The rush to open new hotels means that by the end of 2002, there will be more than 1,000 new rooms in the city pitching for business at the four- and five-star end of the market.
However, would-be doom merchants point at Bangkok as a cautionary tale. At the beginning of the 1990s, upmarket hotels poured into Bangkok to meet the demands of the country's burgeoning tourist industry, but soon there was a glut of rooms and not nearly enough tourists to fill them.
"Nobody made the money they thought they would," said one former hotelier.
A lot of money is being wagered on Shanghai proving different, despite its lack of a thriving tourist trade.
Hong Kong survived cyclical downturns of the hotel business because it was the financial center of Asia and the hotel chains are hoping Shanghai will step into its shoes.
Shanghai stands at the center of the Yangtze delta region, the heart of China's trade engine. The country's textile factories and manufacturing base flourishes in towns around the city.

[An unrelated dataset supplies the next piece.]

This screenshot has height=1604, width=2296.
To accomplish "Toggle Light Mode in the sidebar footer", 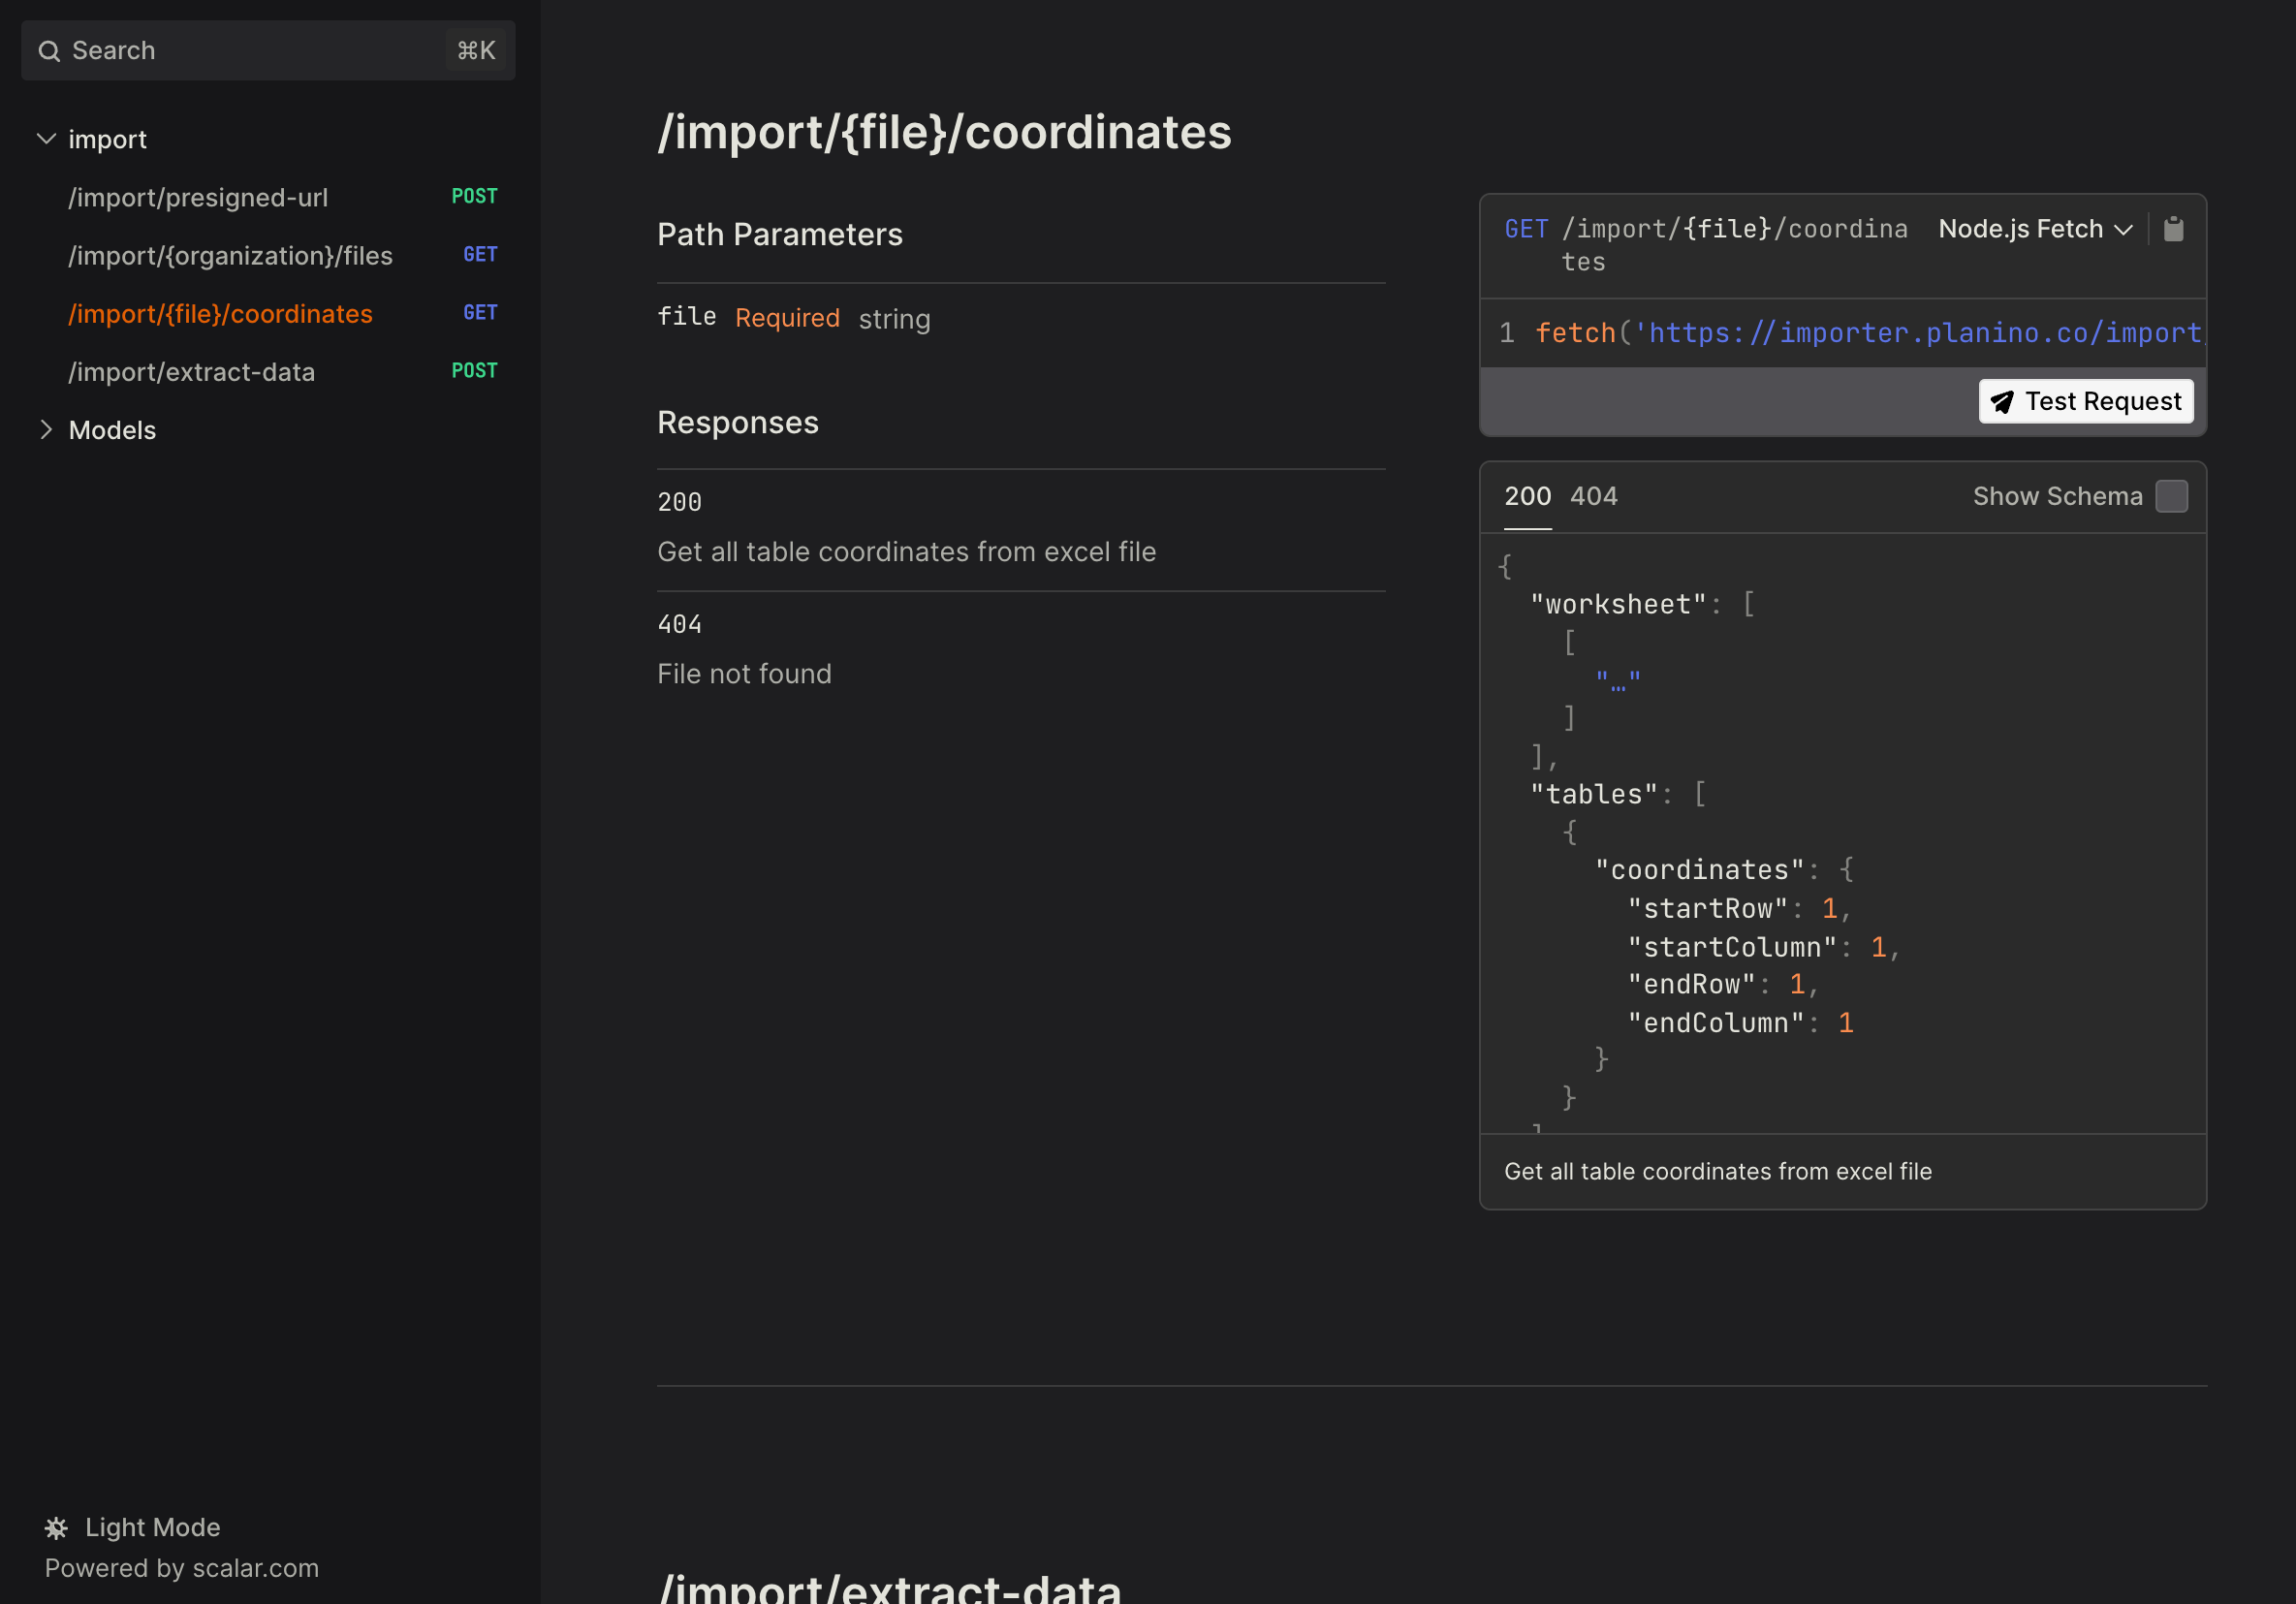I will point(151,1527).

Furthermore, the city's universities turn out graduates with better English than their equivalents in cosmopolitan Hong Kong and who work longer hours for less pay, helping oil the wheels of Shanghai's growing role as a service center.
"Shanghai has a growing middle class. The people have a pleasant disposition and more importantly, they have brains," said Alan Hepburn, chief operating officer of a new seven-storey development on the Bund.

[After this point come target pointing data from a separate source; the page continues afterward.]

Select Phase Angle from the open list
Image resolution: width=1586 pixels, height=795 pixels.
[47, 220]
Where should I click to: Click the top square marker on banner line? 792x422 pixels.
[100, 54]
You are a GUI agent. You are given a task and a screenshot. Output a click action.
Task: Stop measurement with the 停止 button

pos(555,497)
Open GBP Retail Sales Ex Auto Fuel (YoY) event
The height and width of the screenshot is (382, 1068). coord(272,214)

The venue will feature a restaurant from the world-famous and highly exclusive Nobu chain, partly owned by actor Robert De Niro, as well as galleries, designer shops and a spa.
"Most people are taking a very bullish view of the city. In fact, there are no breaks on Shanghai right now," said Hepburn.
Tina Liu, communications director of Shanghai's Grand Hyatt -- the world's highest hotel -- goes further.
"Shanghai is going to be a leader and an economic heart of Asia. Because China is such a big part of Asia and Shanghai is the dragon's head, that will replace a small place like Singapore or Hong Kong," she said.
When Hyatt began planning the hotel, which tops the Golden Trade Tower owned by the Chinese finance ministry, Pudong was little more than paddy fields, and the new hotel boom shows that many hope for the same growth rate in the coming decade.
"When we first signed on the project people asked why we chose Pudong because there was nothing here. Hyatt has always been a hotel group that has view of the future," said Liu with pride.
And the future is rosy? Not necessarily. There remain many lurking problems under Shanghai's glossy surface.
For the moment, China's currency remains unconvertible, which protects stock markets choked with companies hemorrhaging money, and banks on the brink of insolvency by international standards.
Such yawning financial chasms bar the route to Shanghai overtaking Hong Kong as the financial center of China, let alone the region.
By the end of the year, Shanghai will have more than enough luxury hotels, but demand will take a few years to catch up.
If WTO fails to prove the business bonanza many are hoping for, there will be a lot of empty rooms to fill.